Express the lines from the one with "This screenshot has width=78, height=1140." up to and including the one with "point(46,659)" as a numbered list, omitting blank lines.
───── RECORDS TO USE
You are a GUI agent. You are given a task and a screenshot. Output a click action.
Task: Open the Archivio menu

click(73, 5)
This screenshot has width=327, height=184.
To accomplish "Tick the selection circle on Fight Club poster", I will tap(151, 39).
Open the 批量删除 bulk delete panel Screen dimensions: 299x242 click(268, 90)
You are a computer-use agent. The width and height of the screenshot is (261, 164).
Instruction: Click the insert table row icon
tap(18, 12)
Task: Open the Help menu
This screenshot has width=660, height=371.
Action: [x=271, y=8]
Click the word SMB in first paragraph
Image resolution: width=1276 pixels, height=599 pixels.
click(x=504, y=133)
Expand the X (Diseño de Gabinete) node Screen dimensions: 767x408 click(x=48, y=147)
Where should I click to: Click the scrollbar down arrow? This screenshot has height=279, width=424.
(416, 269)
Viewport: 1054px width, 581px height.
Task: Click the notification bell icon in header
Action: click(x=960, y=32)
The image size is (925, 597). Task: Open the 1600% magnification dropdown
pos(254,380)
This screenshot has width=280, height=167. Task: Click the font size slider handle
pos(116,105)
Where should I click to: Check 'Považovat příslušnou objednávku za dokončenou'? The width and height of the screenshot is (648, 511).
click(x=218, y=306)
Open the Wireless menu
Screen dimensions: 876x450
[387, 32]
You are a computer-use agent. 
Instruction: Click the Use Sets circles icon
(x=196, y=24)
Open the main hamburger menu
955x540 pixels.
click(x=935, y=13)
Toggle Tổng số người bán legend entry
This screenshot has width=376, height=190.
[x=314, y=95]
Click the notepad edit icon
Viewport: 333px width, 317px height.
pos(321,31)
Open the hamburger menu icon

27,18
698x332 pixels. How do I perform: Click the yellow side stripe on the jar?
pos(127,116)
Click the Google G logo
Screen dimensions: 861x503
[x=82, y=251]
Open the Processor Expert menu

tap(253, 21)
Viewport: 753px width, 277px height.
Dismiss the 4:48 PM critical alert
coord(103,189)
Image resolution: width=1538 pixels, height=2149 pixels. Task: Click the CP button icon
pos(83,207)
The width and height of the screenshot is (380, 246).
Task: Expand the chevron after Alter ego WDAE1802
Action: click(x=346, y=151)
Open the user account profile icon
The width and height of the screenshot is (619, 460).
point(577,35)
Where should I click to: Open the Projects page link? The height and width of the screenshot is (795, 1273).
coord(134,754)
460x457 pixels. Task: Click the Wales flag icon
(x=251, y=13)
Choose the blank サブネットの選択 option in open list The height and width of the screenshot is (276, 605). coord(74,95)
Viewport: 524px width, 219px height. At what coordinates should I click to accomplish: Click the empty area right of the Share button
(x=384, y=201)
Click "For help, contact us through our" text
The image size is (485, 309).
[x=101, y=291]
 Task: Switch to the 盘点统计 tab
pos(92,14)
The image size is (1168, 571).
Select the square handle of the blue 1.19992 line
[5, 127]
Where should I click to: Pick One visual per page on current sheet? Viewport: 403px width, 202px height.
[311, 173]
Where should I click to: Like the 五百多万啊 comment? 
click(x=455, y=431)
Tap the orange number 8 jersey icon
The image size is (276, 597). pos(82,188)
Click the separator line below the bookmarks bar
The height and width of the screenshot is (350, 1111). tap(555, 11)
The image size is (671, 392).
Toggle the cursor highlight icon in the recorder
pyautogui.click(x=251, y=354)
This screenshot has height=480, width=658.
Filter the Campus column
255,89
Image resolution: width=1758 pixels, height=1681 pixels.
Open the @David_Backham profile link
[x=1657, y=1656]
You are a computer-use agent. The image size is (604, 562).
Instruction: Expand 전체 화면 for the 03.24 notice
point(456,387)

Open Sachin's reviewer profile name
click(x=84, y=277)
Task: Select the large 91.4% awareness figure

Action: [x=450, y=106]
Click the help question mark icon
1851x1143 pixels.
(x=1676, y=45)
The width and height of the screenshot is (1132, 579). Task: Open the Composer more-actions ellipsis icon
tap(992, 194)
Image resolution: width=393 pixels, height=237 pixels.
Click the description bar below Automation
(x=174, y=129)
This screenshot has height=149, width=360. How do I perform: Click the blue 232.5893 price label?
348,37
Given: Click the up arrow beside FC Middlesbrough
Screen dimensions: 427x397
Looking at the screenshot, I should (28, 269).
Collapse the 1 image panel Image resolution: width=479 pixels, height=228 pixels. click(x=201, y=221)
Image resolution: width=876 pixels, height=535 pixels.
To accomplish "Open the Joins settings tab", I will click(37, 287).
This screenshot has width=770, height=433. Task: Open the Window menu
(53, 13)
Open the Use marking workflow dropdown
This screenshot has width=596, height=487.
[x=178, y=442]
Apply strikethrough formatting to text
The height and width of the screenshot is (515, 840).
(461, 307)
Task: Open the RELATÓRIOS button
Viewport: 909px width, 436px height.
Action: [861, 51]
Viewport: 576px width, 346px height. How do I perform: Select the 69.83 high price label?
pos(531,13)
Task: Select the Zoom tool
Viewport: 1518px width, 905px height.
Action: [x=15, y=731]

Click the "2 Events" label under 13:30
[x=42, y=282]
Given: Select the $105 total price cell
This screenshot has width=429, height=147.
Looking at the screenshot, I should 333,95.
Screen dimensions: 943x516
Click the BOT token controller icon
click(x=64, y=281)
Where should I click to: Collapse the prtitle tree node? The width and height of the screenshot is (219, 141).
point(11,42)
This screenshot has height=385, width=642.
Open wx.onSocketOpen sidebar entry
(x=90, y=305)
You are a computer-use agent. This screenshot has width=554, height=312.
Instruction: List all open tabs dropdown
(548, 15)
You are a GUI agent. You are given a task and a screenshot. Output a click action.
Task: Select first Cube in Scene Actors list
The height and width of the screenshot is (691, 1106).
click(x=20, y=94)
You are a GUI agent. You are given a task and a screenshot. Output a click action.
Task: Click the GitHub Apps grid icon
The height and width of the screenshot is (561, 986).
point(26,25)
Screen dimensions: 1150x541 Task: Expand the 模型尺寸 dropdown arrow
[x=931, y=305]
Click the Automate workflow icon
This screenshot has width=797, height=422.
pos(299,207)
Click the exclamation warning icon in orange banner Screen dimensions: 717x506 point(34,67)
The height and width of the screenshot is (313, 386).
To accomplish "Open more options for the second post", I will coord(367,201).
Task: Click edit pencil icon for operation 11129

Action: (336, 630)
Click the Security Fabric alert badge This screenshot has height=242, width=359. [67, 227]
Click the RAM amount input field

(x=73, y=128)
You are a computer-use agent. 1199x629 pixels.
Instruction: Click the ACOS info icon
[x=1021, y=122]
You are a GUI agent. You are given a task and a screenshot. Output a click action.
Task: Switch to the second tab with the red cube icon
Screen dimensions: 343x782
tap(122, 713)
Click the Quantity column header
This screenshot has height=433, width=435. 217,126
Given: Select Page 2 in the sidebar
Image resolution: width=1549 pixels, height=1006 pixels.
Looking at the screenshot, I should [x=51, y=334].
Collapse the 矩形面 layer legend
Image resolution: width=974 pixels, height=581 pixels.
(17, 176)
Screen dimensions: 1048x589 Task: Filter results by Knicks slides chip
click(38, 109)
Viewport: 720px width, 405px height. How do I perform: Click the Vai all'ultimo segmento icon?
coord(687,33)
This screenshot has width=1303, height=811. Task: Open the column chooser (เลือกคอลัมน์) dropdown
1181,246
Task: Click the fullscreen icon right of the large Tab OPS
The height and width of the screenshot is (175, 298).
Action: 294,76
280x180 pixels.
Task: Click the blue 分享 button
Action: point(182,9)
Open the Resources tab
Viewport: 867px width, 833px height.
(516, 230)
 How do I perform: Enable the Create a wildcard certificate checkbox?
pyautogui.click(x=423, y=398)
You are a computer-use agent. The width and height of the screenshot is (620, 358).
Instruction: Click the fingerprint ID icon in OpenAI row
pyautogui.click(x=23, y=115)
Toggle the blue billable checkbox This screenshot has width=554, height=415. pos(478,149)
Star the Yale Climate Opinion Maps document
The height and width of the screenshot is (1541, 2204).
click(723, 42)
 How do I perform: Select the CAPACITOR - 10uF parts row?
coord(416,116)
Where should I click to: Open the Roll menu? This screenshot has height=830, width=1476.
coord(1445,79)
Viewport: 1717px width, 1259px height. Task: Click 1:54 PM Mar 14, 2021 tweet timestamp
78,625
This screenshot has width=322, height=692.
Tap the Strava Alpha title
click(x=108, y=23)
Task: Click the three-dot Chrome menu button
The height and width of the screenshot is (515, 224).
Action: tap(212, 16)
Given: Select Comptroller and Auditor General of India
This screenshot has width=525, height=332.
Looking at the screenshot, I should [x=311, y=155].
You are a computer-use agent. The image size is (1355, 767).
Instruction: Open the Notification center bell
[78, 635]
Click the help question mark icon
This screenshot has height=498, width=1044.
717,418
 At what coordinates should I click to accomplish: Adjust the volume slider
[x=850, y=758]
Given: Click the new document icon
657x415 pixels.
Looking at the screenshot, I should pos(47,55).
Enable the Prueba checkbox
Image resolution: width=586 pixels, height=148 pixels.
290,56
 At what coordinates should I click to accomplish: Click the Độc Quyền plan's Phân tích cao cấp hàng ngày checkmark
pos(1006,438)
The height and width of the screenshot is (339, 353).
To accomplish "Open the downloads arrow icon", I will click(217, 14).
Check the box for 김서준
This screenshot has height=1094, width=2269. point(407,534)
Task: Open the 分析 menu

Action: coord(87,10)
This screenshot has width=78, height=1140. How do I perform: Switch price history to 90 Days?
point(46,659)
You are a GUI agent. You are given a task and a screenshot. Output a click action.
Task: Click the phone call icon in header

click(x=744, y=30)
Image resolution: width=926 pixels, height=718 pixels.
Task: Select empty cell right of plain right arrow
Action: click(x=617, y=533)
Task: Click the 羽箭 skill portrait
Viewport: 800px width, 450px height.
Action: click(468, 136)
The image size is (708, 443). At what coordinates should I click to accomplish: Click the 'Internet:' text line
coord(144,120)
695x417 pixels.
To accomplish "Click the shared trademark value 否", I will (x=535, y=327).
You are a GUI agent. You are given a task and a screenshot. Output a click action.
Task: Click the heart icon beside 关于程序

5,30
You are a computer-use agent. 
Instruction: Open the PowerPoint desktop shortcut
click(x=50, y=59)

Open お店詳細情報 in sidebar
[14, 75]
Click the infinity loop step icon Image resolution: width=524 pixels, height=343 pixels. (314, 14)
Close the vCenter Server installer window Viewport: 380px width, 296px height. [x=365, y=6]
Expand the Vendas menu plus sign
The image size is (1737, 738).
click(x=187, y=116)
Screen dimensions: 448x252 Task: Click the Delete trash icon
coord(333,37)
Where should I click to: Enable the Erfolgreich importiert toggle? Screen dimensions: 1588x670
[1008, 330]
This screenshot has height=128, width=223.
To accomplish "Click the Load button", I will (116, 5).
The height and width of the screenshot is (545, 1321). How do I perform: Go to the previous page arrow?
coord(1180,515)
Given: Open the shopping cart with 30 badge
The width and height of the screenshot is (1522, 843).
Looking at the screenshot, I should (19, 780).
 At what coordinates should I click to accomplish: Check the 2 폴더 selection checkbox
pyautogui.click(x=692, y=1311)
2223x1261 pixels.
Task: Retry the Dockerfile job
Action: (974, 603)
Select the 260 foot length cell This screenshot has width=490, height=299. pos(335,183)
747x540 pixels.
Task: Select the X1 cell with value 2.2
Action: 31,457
──────────
EXPECTED OUTPUT
1. This screenshot has width=78, height=1140. How do I perform: Switch price history to 90 Days?
2. point(46,659)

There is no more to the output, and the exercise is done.